Unsatisfied with an 8–0 lead, the Yankees plopped two more baserunners onto Guthrie’s line on a single by Headley and an A-Rod walk. Mark Teixeira struck out to give the Royals starter a short reprieve …

… but the Yanks were right back at it in the top of the second. McCann drew a leadoff walk, moved to second on a single by Garrett Jones, and joined Jones in advancing an extra base on an error by right fielder Paolo Orlando. As it turned out, that miscue was meaningless. McCann and Jones would’ve scored from anywhere on the home team’s fourth jack of the day:

Stephen Drew sent Guthrie to the showers and Royals fans everywhere to their family cookouts. It was 11–0, which meant there was nothing else to see here.

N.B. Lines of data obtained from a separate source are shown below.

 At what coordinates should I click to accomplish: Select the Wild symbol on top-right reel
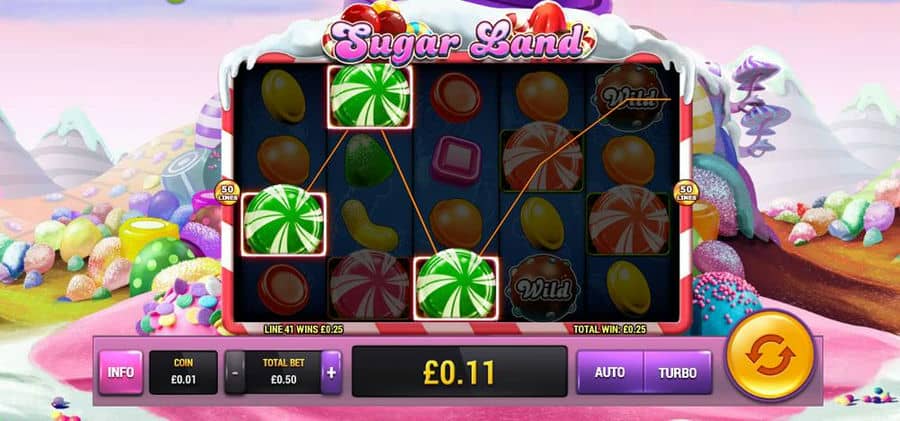629,96
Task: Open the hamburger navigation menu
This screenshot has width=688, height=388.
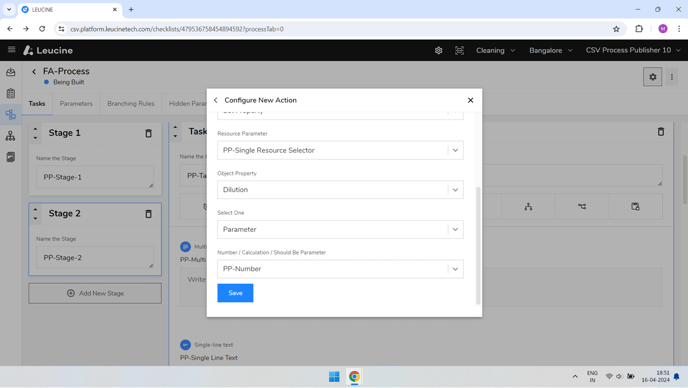Action: (11, 50)
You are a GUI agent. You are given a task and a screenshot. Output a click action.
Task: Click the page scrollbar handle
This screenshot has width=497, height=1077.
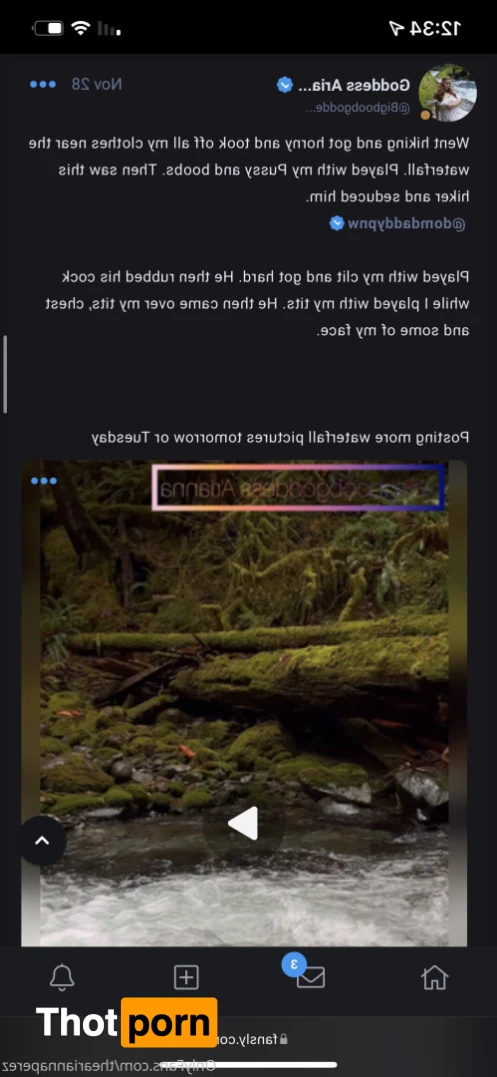click(5, 374)
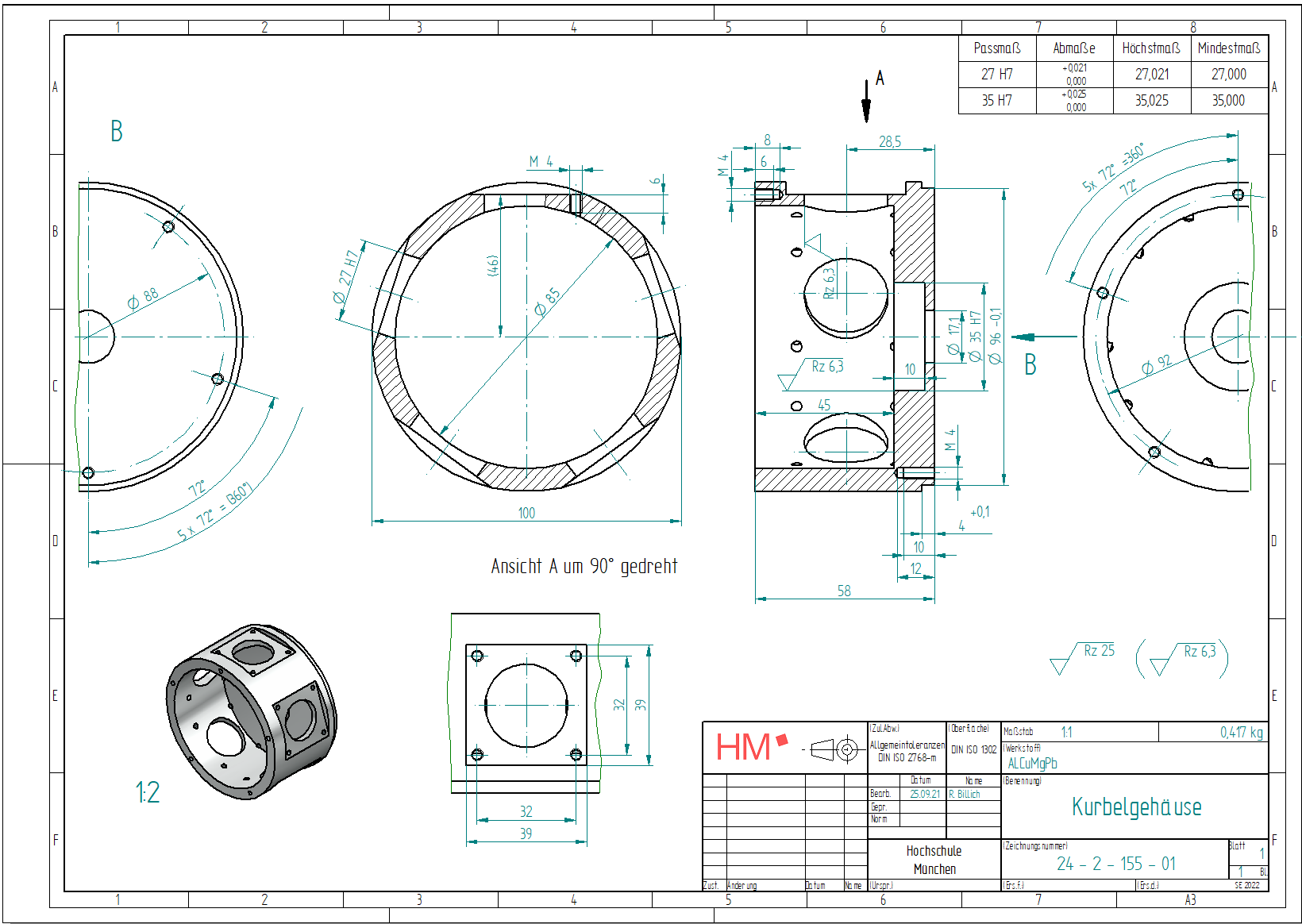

A select few might’ve paused on their way to lunch to fire up the Baseball-Reference Play Index for a glance at the historic awfulness of their starter’s all-too-memorable Memorial Day performance. Those who did could have discovered that Guthrie became the seventh starter in the last century—and the second Royal, after Luke Hudson in 2006—to give up 11 runs while recording three or fewer outs. None of Guthrie’s six predecessors in that department mixed four gopherballs into their plight, but 10 pitchers since 1914 have managed to serve up four or more dingers in an inning or less of work. The most recent one, the Rays’ Travis Harper in 2005, also did it against the Yankees, in one of the worst relief appearances in major-league history.

It was of little consolation to the Royals, but Brandon Finnegan, who relieved Guthrie, was excellent in three hitless, scoreless innings of work. That spared manager Ned Yost the need to burn through his vaunted bullpen in a game that got late early, but any hopes of a Kansas City comeback were stymied by Nathan Eovaldi, who held the guests to a run over seven innings.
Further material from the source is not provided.